Let $(X, \mathscr{T})$ be a topological space and $(Y,d)$ be a metric space.
Recall that the compact-open topology $\mathscr{T}_{co}$ on $Y^X$ is generated by the subbase
$$ \mathscr{S} = \{ S(C, V) \mid C \text{ compact of } X, V \in \mathscr{T}_d\} $$
where $S(A,B) = \{f : X \to Y \mid f(A) \subseteq B\}$ for $A \in \mathscr{T}$, $B \in \mathscr{T}_d$
I wish to prove or disprove that a limit of bounded functions for $X = I$, $Y = \mathbb{R}$ is bounded. My counterexample of choice would be $f_n(x) = \min\{n, f(x)\}$ for some unbounded $f$ but I don't think it works here. Could anyone help me solve this exercise? Thanks in advance.

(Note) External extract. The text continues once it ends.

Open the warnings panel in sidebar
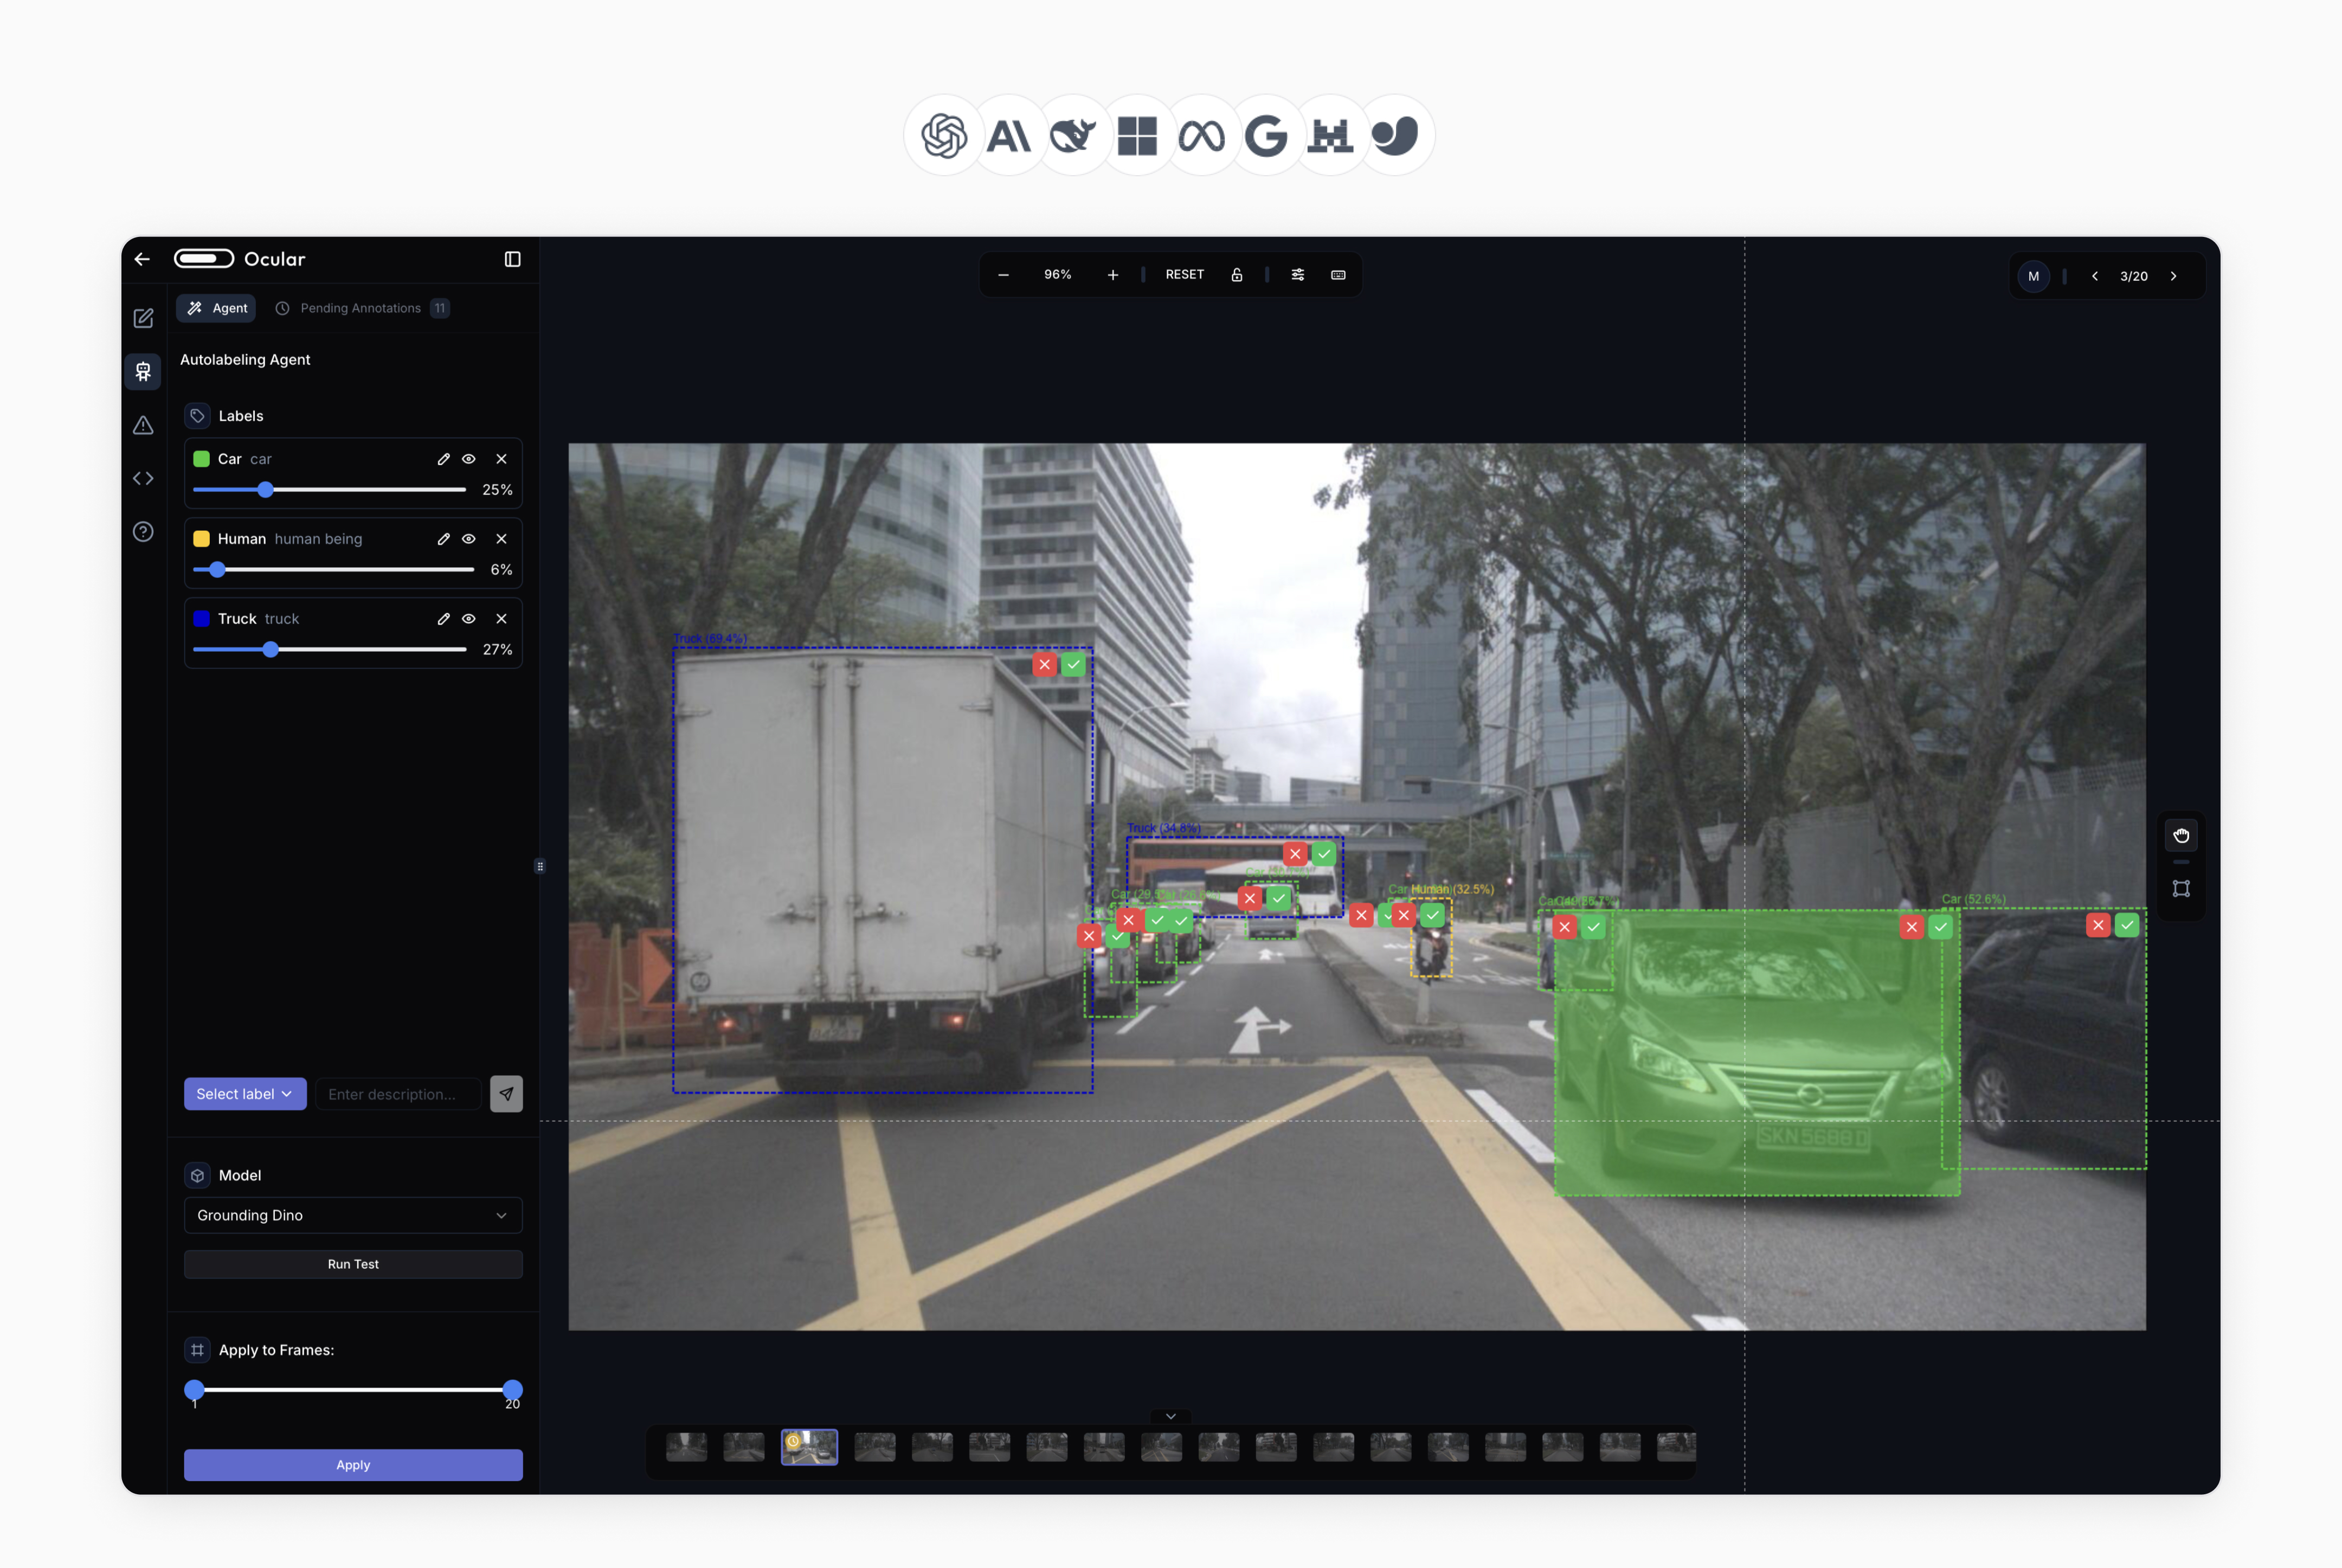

Note: I know that the compact convergence topology coincides with the compact-open topology on $\mathscr{C}(X,Y)$, but I don't see a reason why this should happen for bounded functions. Therefore, any advice regarding the same problem, but for the compact convergence topology is also appreciated.
If $X$ is compact then the statement is true (the uniform limit of a sequence of bounded functions is bounded).

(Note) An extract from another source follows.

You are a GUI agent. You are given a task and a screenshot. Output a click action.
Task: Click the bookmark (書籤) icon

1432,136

If $X$ is not compact then it might fail. Consider some compact exhaustion $\mathbb{R}=\bigcup \limits _{n \geq 0} K_n$. Consider $f_n = x, x \in K_n$ and $f_n=0, x \notin K_n$. Clearly, $f_n(x) \to x \space \forall n$ (pointwise convergence), so the limit is unbounded. Let us show that the convergence happens not only pointwisely, but in the compact-open topology.
Let $K$ be some compact. Since the $K_n$-s exhaust $\mathbb{R}$, there is an $n_0$ such that for $n \geq n_0$ $K \subset K_n$. Then $\sup \limits _{x \in K} |f_n (x) - x| = \sup \limits _{x \in K_n} |f_n (x) - x| = \sup \limits _{x \in K_n} |x - x| = 0$, so $f_n$ converges uniformly to the function $x$ on any arbitrary $K$.
Therefore, for a specific non-compact space ($\mathbb{R}$) we have produced a sequence of bounded functions that tends to an unbounded one in the compact-open topology.
In conclusion, boundedness is not preserved in the compact-open convergence on non-compact spaces. It is on compact spaces.